▶ Material:
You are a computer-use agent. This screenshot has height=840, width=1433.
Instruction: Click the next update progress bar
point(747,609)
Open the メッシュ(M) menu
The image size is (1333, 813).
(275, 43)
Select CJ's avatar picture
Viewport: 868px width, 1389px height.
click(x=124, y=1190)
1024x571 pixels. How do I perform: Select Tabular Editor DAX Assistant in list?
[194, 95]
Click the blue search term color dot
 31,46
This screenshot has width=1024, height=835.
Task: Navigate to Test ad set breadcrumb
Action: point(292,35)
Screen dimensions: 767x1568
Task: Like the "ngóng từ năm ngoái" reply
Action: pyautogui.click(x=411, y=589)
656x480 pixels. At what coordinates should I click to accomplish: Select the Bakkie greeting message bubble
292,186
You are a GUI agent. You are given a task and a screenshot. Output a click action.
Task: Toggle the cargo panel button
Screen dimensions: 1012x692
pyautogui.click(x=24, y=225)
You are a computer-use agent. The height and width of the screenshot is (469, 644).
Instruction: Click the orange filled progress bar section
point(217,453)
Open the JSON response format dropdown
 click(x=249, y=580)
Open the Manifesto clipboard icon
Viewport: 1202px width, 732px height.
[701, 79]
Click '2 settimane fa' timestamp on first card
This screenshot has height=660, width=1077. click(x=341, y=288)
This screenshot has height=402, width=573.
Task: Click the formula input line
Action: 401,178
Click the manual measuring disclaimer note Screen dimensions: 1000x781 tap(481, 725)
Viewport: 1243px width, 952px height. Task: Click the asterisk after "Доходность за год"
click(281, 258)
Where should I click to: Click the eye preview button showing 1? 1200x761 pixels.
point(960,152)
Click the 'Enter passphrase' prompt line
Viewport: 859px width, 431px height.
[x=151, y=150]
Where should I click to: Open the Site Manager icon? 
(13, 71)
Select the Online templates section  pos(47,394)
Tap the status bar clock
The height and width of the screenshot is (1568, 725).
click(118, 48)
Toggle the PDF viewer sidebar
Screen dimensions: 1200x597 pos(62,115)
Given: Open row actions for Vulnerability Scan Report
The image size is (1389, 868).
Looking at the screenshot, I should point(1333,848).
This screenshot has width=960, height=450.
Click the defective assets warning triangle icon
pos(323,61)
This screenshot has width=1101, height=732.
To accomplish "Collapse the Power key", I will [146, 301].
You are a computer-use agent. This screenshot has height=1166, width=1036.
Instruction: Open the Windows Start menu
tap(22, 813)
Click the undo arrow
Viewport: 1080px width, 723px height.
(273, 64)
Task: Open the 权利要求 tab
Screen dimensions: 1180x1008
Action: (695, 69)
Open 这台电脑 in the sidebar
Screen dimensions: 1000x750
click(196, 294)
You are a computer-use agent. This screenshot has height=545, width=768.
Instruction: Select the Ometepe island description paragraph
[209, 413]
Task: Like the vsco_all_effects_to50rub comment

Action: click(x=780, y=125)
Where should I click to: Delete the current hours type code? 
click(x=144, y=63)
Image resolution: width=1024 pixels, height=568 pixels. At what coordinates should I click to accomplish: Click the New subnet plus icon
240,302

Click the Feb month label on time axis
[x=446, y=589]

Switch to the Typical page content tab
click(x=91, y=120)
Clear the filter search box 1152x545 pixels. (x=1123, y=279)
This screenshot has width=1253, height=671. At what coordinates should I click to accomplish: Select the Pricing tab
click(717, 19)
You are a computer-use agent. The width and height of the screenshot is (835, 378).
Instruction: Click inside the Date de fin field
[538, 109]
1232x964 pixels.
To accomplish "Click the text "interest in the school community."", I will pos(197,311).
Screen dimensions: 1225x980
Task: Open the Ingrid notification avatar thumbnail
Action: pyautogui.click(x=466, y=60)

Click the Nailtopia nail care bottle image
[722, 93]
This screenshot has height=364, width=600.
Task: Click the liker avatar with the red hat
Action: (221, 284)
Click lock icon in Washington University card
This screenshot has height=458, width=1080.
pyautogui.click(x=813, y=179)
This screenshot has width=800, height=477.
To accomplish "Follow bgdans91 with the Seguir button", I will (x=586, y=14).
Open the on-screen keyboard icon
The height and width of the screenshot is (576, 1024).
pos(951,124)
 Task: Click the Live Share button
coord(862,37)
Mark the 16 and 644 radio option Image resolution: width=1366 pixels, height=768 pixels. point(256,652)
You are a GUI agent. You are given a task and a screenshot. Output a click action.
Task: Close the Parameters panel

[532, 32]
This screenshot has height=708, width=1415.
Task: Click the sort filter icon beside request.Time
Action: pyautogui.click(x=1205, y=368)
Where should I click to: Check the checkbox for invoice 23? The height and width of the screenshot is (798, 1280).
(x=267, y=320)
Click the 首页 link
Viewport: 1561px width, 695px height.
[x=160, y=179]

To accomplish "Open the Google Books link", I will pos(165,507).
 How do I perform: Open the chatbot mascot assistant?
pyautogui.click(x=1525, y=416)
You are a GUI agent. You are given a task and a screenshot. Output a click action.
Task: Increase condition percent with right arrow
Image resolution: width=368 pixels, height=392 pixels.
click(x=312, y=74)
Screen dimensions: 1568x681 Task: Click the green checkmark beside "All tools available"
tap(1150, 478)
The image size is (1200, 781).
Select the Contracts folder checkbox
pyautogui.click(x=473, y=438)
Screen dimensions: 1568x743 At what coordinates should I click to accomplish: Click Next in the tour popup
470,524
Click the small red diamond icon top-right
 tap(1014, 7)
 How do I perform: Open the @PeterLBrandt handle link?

▶ Goal:
Print the material above again line by line, with every character unchanged.

▶ Output below:
You are a computer-use agent. This screenshot has height=840, width=1433.
Instruction: Click the next update progress bar
point(747,609)
Open the メッシュ(M) menu
The image size is (1333, 813).
(275, 43)
Select CJ's avatar picture
Viewport: 868px width, 1389px height.
click(x=124, y=1190)
1024x571 pixels. How do I perform: Select Tabular Editor DAX Assistant in list?
[194, 95]
Click the blue search term color dot
 31,46
This screenshot has width=1024, height=835.
Task: Navigate to Test ad set breadcrumb
Action: point(292,35)
Screen dimensions: 767x1568
Task: Like the "ngóng từ năm ngoái" reply
Action: pyautogui.click(x=411, y=589)
656x480 pixels. At what coordinates should I click to accomplish: Select the Bakkie greeting message bubble
292,186
You are a GUI agent. You are given a task and a screenshot. Output a click action.
Task: Toggle the cargo panel button
Screen dimensions: 1012x692
pyautogui.click(x=24, y=225)
You are a computer-use agent. The height and width of the screenshot is (469, 644).
Instruction: Click the orange filled progress bar section
point(217,453)
Open the JSON response format dropdown
 click(x=249, y=580)
Open the Manifesto clipboard icon
Viewport: 1202px width, 732px height.
[701, 79]
Click '2 settimane fa' timestamp on first card
This screenshot has height=660, width=1077. click(x=341, y=288)
This screenshot has height=402, width=573.
Task: Click the formula input line
Action: 401,178
Click the manual measuring disclaimer note Screen dimensions: 1000x781 tap(481, 725)
Viewport: 1243px width, 952px height. Task: Click the asterisk after "Доходность за год"
click(281, 258)
Where should I click to: Click the eye preview button showing 1? 1200x761 pixels.
point(960,152)
Click the 'Enter passphrase' prompt line
Viewport: 859px width, 431px height.
[x=151, y=150]
Where should I click to: Open the Site Manager icon? 
(13, 71)
Select the Online templates section  pos(47,394)
Tap the status bar clock
The height and width of the screenshot is (1568, 725).
click(118, 48)
Toggle the PDF viewer sidebar
Screen dimensions: 1200x597 pos(62,115)
Given: Open row actions for Vulnerability Scan Report
The image size is (1389, 868).
Looking at the screenshot, I should point(1333,848).
This screenshot has width=960, height=450.
Click the defective assets warning triangle icon
pos(323,61)
This screenshot has width=1101, height=732.
To accomplish "Collapse the Power key", I will [146, 301].
You are a computer-use agent. This screenshot has height=1166, width=1036.
Instruction: Open the Windows Start menu
tap(22, 813)
Click the undo arrow
Viewport: 1080px width, 723px height.
(273, 64)
Task: Open the 权利要求 tab
Screen dimensions: 1180x1008
Action: (695, 69)
Open 这台电脑 in the sidebar
Screen dimensions: 1000x750
click(196, 294)
You are a computer-use agent. This screenshot has height=545, width=768.
Instruction: Select the Ometepe island description paragraph
[209, 413]
Task: Like the vsco_all_effects_to50rub comment

Action: click(x=780, y=125)
Where should I click to: Delete the current hours type code? 
click(x=144, y=63)
Image resolution: width=1024 pixels, height=568 pixels. At what coordinates should I click to accomplish: Click the New subnet plus icon
240,302

Click the Feb month label on time axis
[x=446, y=589]

Switch to the Typical page content tab
click(x=91, y=120)
Clear the filter search box 1152x545 pixels. (x=1123, y=279)
This screenshot has width=1253, height=671. At what coordinates should I click to accomplish: Select the Pricing tab
click(717, 19)
You are a computer-use agent. The width and height of the screenshot is (835, 378).
Instruction: Click inside the Date de fin field
[538, 109]
1232x964 pixels.
To accomplish "Click the text "interest in the school community."", I will pos(197,311).
Screen dimensions: 1225x980
Task: Open the Ingrid notification avatar thumbnail
Action: pyautogui.click(x=466, y=60)

Click the Nailtopia nail care bottle image
[722, 93]
This screenshot has height=364, width=600.
Task: Click the liker avatar with the red hat
Action: (221, 284)
Click lock icon in Washington University card
This screenshot has height=458, width=1080.
pyautogui.click(x=813, y=179)
This screenshot has width=800, height=477.
To accomplish "Follow bgdans91 with the Seguir button", I will (x=586, y=14).
Open the on-screen keyboard icon
The height and width of the screenshot is (576, 1024).
pos(951,124)
 Task: Click the Live Share button
coord(862,37)
Mark the 16 and 644 radio option Image resolution: width=1366 pixels, height=768 pixels. point(256,652)
You are a GUI agent. You are given a task and a screenshot. Output a click action.
Task: Close the Parameters panel

[532, 32]
This screenshot has height=708, width=1415.
Task: Click the sort filter icon beside request.Time
Action: pyautogui.click(x=1205, y=368)
Where should I click to: Check the checkbox for invoice 23? The height and width of the screenshot is (798, 1280).
(x=267, y=320)
Click the 首页 link
Viewport: 1561px width, 695px height.
[x=160, y=179]

To accomplish "Open the Google Books link", I will pos(165,507).
 How do I perform: Open the chatbot mascot assistant?
pyautogui.click(x=1525, y=416)
You are a GUI agent. You are given a task and a screenshot. Output a click action.
Task: Increase condition percent with right arrow
Image resolution: width=368 pixels, height=392 pixels.
click(x=312, y=74)
Screen dimensions: 1568x681 Task: Click the green checkmark beside "All tools available"
tap(1150, 478)
The image size is (1200, 781).
Select the Contracts folder checkbox
pyautogui.click(x=473, y=438)
Screen dimensions: 1568x743 At what coordinates should I click to accomplish: Click Next in the tour popup
470,524
Click the small red diamond icon top-right
 tap(1014, 7)
 How do I perform: Open the @PeterLBrandt handle link?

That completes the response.